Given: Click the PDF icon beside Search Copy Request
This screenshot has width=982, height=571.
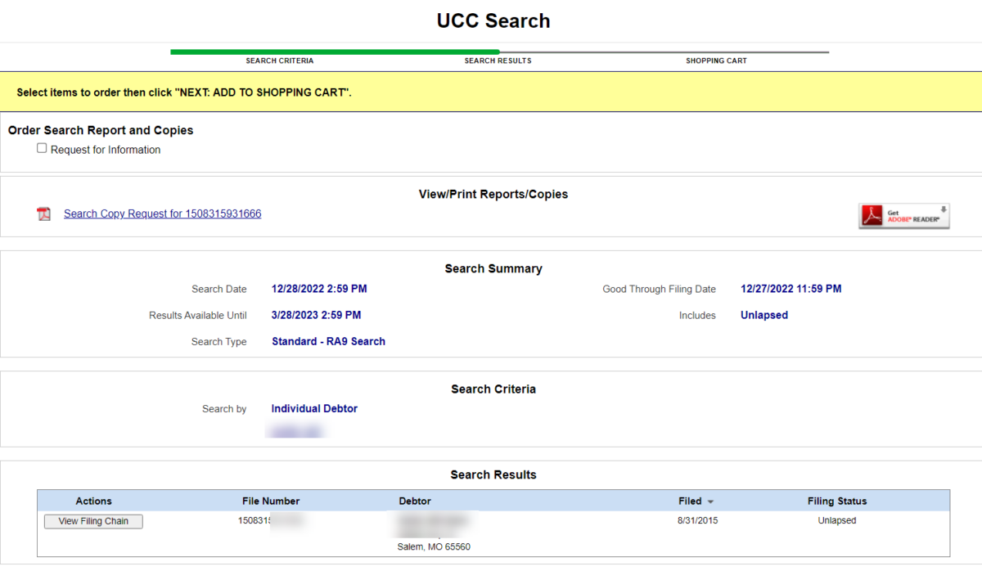Looking at the screenshot, I should coord(44,213).
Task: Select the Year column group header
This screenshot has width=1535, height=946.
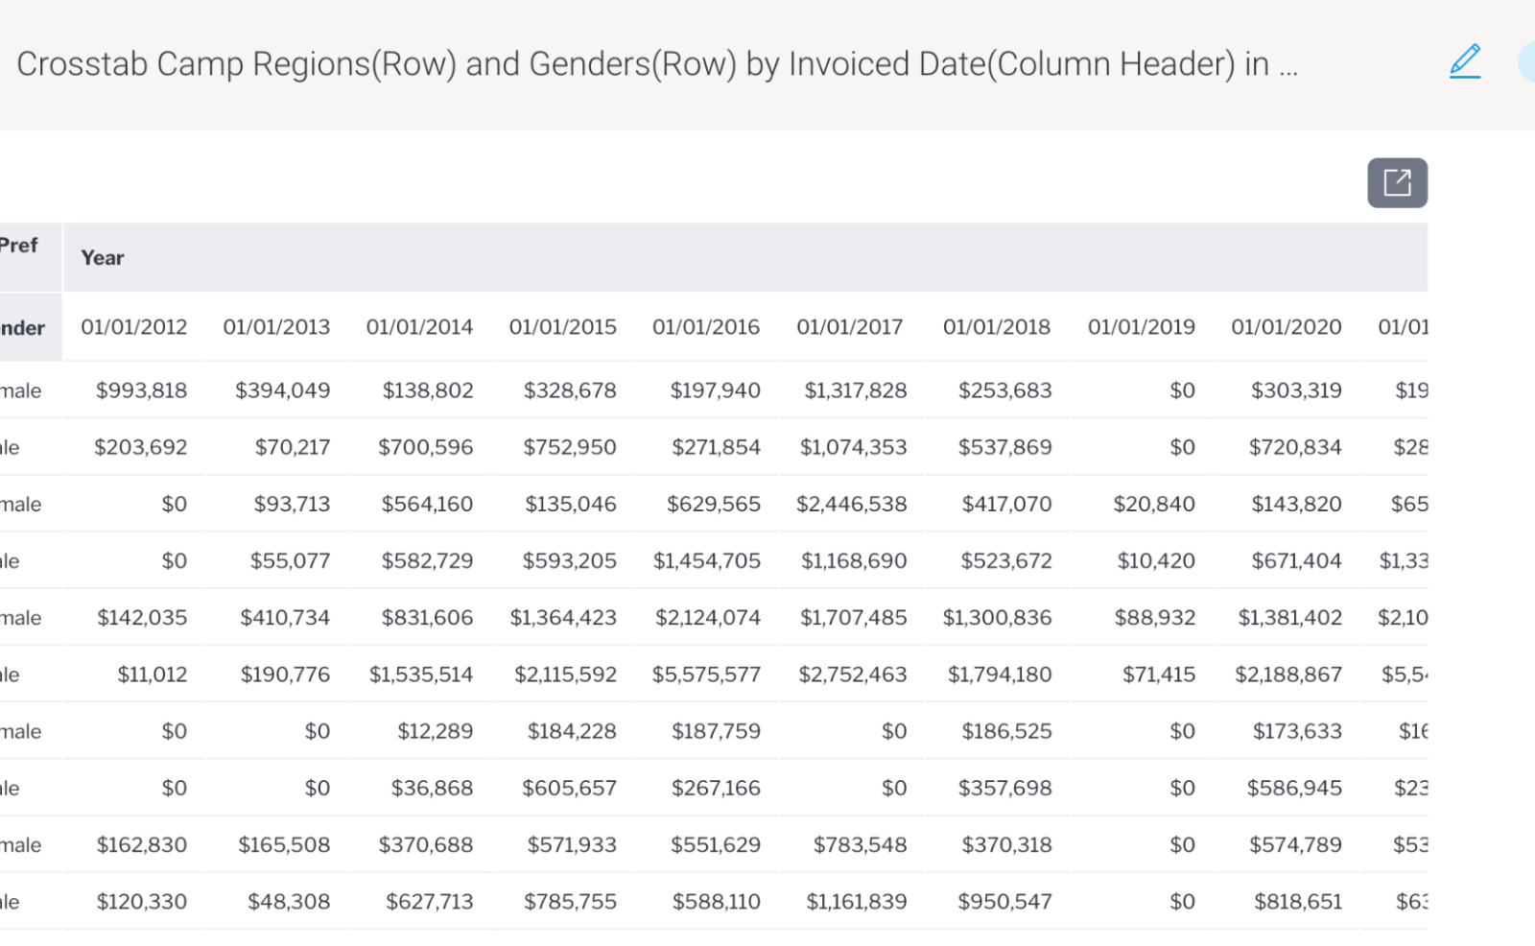Action: [103, 258]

→ **YOUR OBJECTIVE**: Each line above is to be transcribed exactly, though its pictures are not.

→ **SOLUTION TO THIS PROBLEM**:
Given: Click the PDF icon beside Search Copy Request
This screenshot has width=982, height=571.
Looking at the screenshot, I should coord(44,213).
Task: Select the Year column group header
This screenshot has width=1535, height=946.
Action: [103, 258]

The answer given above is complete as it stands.